Custódia Institucional e o Papel da Kraken, BitGo
A escolha de BitGo e Kraken como agentes de distribuição foi estratégica. Ambas as empresas têm infraestrutura existente para custódia de ativos digitais, verificação KYC e liquidação fiduciária, permitindo um processo de desembolso mais suave. No entanto, a tarefa está longe de ser simples.
Com milhares de credores por jurisdições, múltiplas moedas e diferentes status de KYC, as duas plataformas devem coordenar de perto com a massa para garantir precisão e conformidade. Usuários que não atenderem aos requisitos de verificação de identidade ou cujas reivindicações sejam sinalizadas para revisão podem enfrentar atrasos.

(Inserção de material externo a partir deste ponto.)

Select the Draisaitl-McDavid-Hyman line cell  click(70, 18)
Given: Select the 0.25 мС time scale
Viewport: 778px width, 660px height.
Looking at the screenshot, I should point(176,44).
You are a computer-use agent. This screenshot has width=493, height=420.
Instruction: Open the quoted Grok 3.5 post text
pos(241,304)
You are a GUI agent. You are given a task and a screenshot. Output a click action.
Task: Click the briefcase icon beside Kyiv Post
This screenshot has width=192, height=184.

Este modelo de pagamento também serve como um caso de teste para resoluções de falências futuras envolvendo ativos digitais - um precedente que observadores legais, regulatórios e financeiros estão acompanhando de perto.
O Que Vem a Seguir?
A distribuição de 30 de maio é apenas a primeira fase do plano de restituição multi-etapas da FTX. Pagamentos adicionais seguirão, baseados em liquidações de ativos, recuperações legais e reconciliação contínua de reivindicações. Alguns fundos permanecem envolvidos em litígios ou disputas, incluindo clawbacks e desafios de credores.

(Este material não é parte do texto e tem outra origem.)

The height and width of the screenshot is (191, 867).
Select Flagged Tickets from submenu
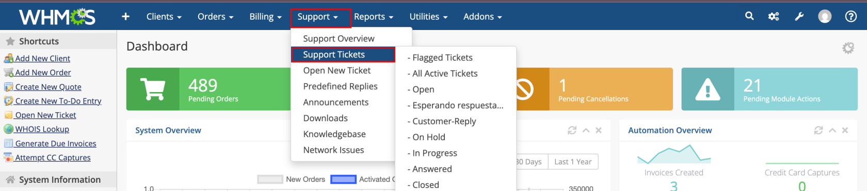coord(440,57)
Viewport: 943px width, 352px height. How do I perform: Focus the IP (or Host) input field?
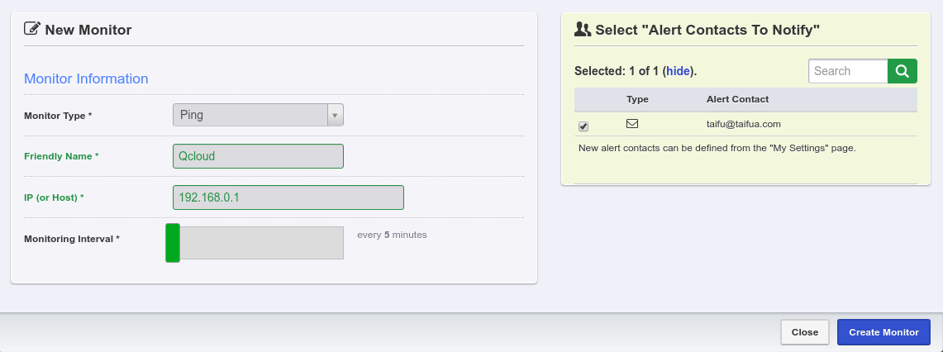(288, 197)
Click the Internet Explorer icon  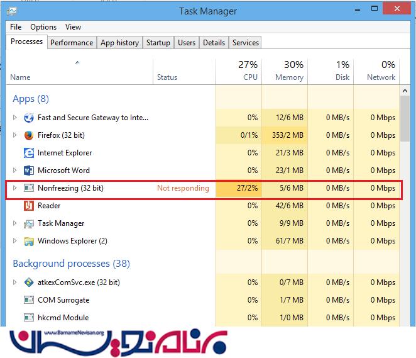pyautogui.click(x=28, y=153)
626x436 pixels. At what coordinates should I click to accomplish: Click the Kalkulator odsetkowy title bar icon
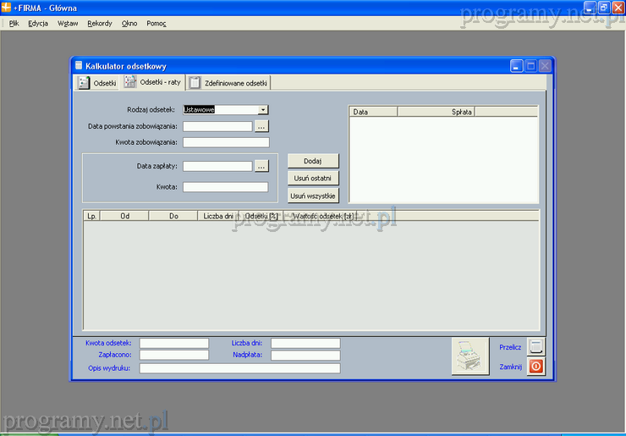point(79,65)
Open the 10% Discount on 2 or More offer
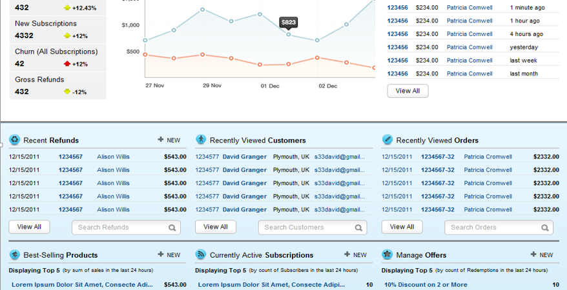This screenshot has width=567, height=290. pyautogui.click(x=426, y=284)
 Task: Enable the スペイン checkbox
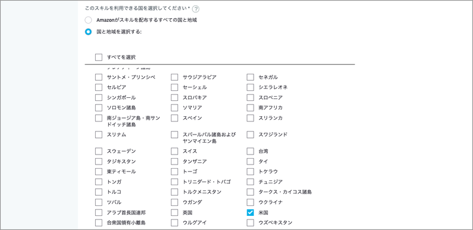174,118
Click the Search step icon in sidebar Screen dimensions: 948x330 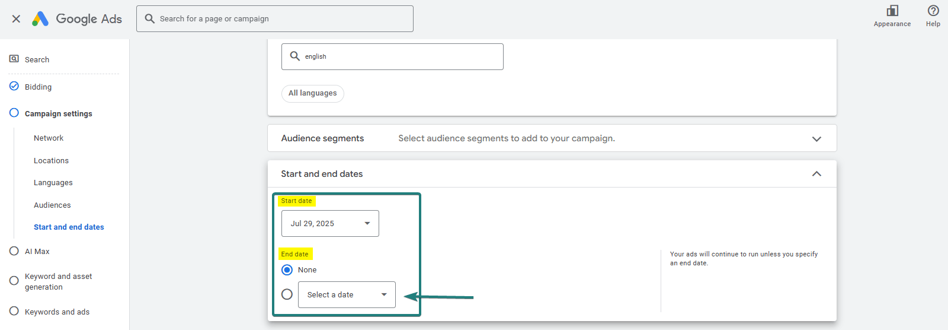[x=14, y=59]
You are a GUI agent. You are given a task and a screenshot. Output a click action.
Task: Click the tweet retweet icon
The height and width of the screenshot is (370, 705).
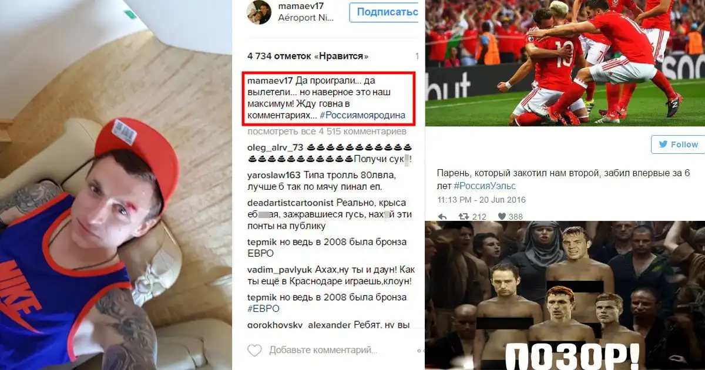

Enquanto isso, Sam Bankman-Fried permanece sob custódia federal após sua condenação por acusações de fraude e conspiração no final de 2023. A sentença está marcada para o final deste ano, com ordens de restituição potencialmente impactando suas participações e investimentos pessoais restantes.

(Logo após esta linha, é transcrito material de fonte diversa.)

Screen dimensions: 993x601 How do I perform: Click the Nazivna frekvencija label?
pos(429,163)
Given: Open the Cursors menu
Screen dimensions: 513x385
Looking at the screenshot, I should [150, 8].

À medida que a massa falida da FTX se encerra, permanecem questões:
- Os frameworks de falência de cripto evoluirão para refletir a volatilidade dos ativos?
- Como as empresas de custódia lidarão com proteção de dados e conformidade em cenários de pagamento em massa?
- Podem os reguladores dos EUA desenvolver orientações que levem em conta tanto a exclusividade técnica do cripto quanto suas limitações legais?
Por enquanto, a massa da FTX avança com um resultado raro no mundo dos colapsos cripto: um pagamento considerável de vários bilhões de dólares para as vítimas - embora ainda deixe questões em aberto sobre justiça, timing e confiança.